Unfortunately, we saw this summer that these areas are also occasionally in the path of destructive hurricanes. The damage caused by Hurricane Irene has rendered many parts of these parks inaccessible.

Avid birders can be a little zealous at times, but for personal safety and to avoid interfering with clean-up efforts, everyone needs to be particularly conscientious about birding these parks this fall.  

Further south, Cumberland Island National Seashore was spared the wrath of the storm this time. Cumberland Island is known for its huge flocks of thousands of migrating tree swallows. The beach and grassy dunes can be blackened with these energetic little jet-fighter look-alikes during October.

Cumberland also boasts 32 species of warblers, some of which migrate through and some that find it a suitable spot to stay the winter.

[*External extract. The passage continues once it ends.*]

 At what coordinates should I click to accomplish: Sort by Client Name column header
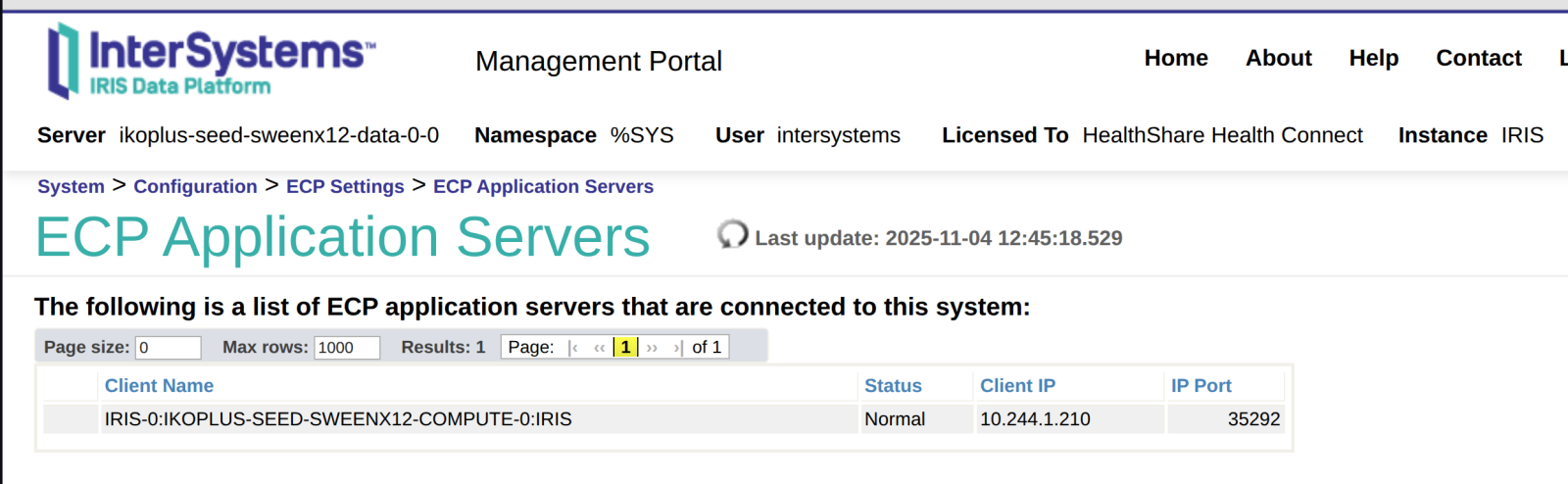click(159, 386)
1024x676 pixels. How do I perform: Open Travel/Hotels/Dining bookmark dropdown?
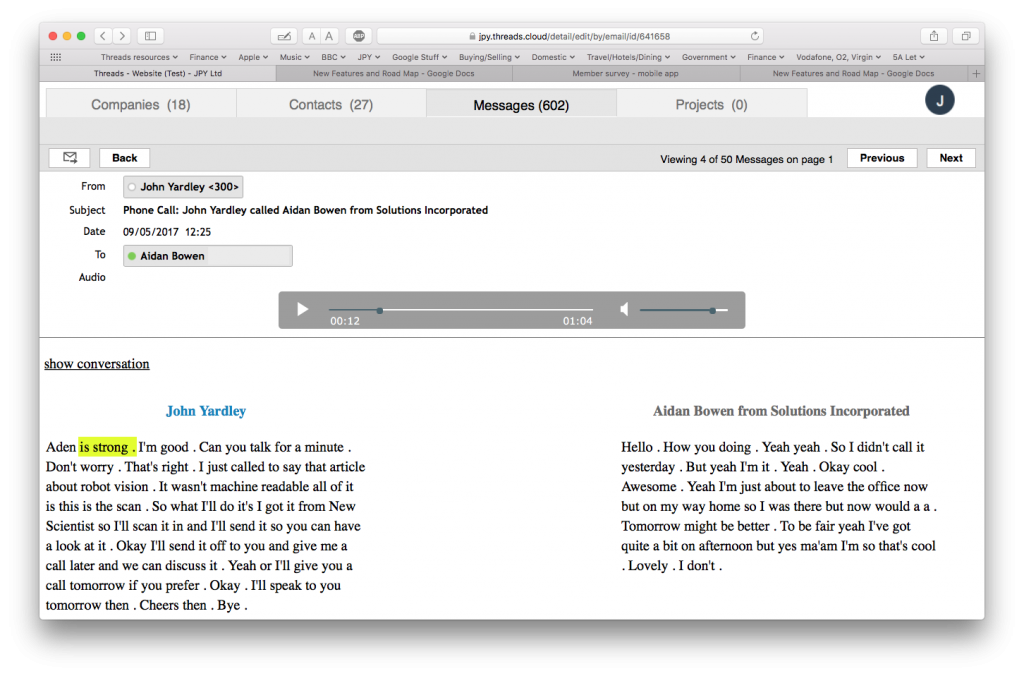pyautogui.click(x=628, y=57)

With all this bird activity on a prominent barrier island, there are also frequent visits from migrating peregrine falcons that like to chase and feast upon songbirds. Cumberland Island in October is essentially a falcon smorgasbord. 

Birds aren’t the only animals migrating in the autumn. I know of few birders that don’t also appreciate, if not actively follow, butterflies as well. The massing and migration of Monarch Butterflies is a celebrated spectacle at their wintering grounds in the mountains of Mexico. You can see them start their journey during a ranger-led hike in Cuyahoga Valley National Park on September 18th. This is just a day after the park’s annual Fall Bird Census when volunteers can assist ornithologists with a count of migrating birds.

These are just two of several fall migration and birding programs at Cuyahoga Valley.

Even if you’re new to the hobby, birding festivals, field trips, and ranger-led walks and programs are a great way to introduce yourself to the world of bird-watching. In fact, it may be the best way. These events are full of experienced birders that are always eager to help a beginner spot some life birds.

You learn best by doing, so get out to a national park this autumn and join some other travelers for the fall migration.